In the POR, Filiz used certain GIEP benefits (Investment Allowance,
which is a form of corporate income tax deduction, and Customs Duty
Exemptions) under an Investment Incentive Certificate issued in 1994.
In Pasta Investigation Final, we found the Customs Duty Exemptions to
be not countervailable because, as explained above, there was neither
de jure, nor de facto, specificity for certificates issued in 1994. In
the current review, no new information has been placed on the record
that would cause us to change this determination.
Regarding the Investment Allowances portion of the GIP/GIEP
program, none of the respondents in the investigation used this
program. However, these allowances were used in 1998 Pipe & Tube where
we analyzed them by examining the specificity of the Investment
Incentive Certificates. We have applied the same type of analysis to
the Investment Allowances used by Filiz in this review.
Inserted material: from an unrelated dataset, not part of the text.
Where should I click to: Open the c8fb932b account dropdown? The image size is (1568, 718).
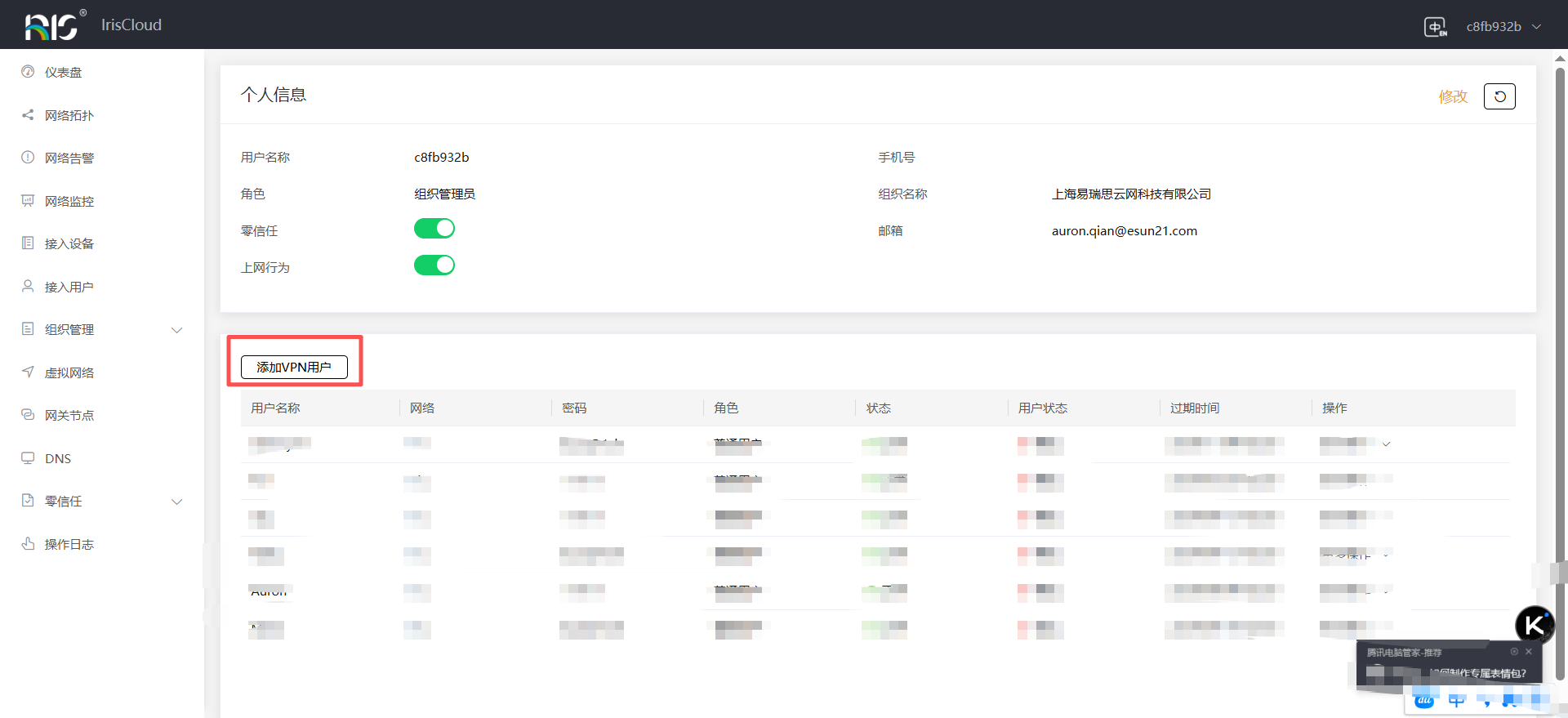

Because we
found in Pasta Investigation Final that certificates issued in 1994
were not specific, we preliminarily determine that the Investment
Allowances used by Filiz under its 1994 Investment Incentive
Certificate are not countervailable.
During the POR, Filiz also used an Investment Incentive Certificate
issued in 1998. Pastavilla used certificates issued between 1996 and
1999, and Maktas used a certificate issued in 1996. The GIP/GIEP
programs used by these companies included Investment Allowances and
Customs Duty Exemptions. Beslen also held Investment Incentive
Certificates issued during the same general time period (Beslen's data
regarding its certificates is proprietary and, therefore, cannot be
discussed in further detail in this notice). Beslen received Customs
Duty Exemptions and Stamp Tax Exemptions under its certificates. (The
VAT support reported by the respondents in the context of the GIEP
program has been dealt with elsewhere in this notice.)
Consistent with Pasta Investigation Final and 1998 Pipe & Tube, we
have analyzed the countervailability of the Investment Allowances,
Customs Duty Exemptions, and Stamp Tax Exemptions in terms of the
specificity of the Investment Incentive Certificates issued between
1996 and 1999. Based on information gathered from the Turkish Treasury
Department's website (http://www.hazine.gov.tr), we preliminarily
determine that the food and beverages industry did not receive a
disproportionate number of Investment Incentive Certificates during the
time period 1996-1999. On this basis, we preliminarily determine that
the Investment Allowances, Customs Duty Exemptions, and Stamp Tax
Exemptions received under Investment Incentive Certificates issued
between 1996 and 1999 are not countervailable.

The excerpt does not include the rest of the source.